What will you remember most about advising the Creightonian from 1997 to 2014?

“You were always kind of nervous Friday morning, waiting to see what's going to be in the paper. I was there with the students. I work with them. But it was all them. They made the decisions.

“The students had to go see Fr. John Schlegel, SJ, one time. He was upset about something. So they talked to him and ended up writing a small correction. They said he had a big, shiny desk.”

It's such an interesting role, as an advisor, especially someone who has professional experience in newsrooms. But not impact the final product?

“I did read the Creightonian stories and would say, ‘This needs to be better’ or ‘you need another source.’ But I never said they couldn't run something. I might have said, ‘you shouldn't run this until you talk to somebody else.’ Just to make sure, and this happens with all reporters, that they really understood what they were doing. But yes, mostly, I would just make a lot of faces.
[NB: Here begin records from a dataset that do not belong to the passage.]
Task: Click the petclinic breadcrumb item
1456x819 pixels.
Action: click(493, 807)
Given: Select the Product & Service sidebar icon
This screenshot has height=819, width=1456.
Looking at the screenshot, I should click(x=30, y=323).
“The students did a great job. They won awards for their work. I would come on production night and stay until about 9:30 p.m. or so. And sometimes they’d still be working on stories, so I’d help encourage them and such.”

Carol Zuegner teaches a dozen students outside

I’m sure you’ll miss that, just the interactions with students.

“Most of my work at Creighton, like being advisor of the Creightonian, took the form of mentoring and a coaching students.  I got to know them. And then when I saw how much journalism was changing, I realized I needed reverse mentors. I needed former students working professionally to tell me what I should be teaching and what our students needed to know.

"Eventually, we started having these ‘social media’ meetups, and then it just became … meetups. I’d say, ‘let’s meet at DJ’s Dugout and you guys tell me what I should be teaching and doing.’

“Teaching forced me to learn, and continue to learn. I wanted to show students that they also had to be lifelong learners. When I was a student here and studying in the same classroom they're in, I was on a typewriter. Now, I'm teaching, and here's a phone and we can do everything on our phones. I could have never, within my wildest dreams, predicted that in 1977 when I was in the lab downstairs working.

"So, I think that it's actually been a good thing to talk to students about, their jobs are going to change, and they need to keep learning and doing different things. So even as they see me struggling with TikTok or something, it’s a good lesson. Something changes every day. How are you going to deal with that?”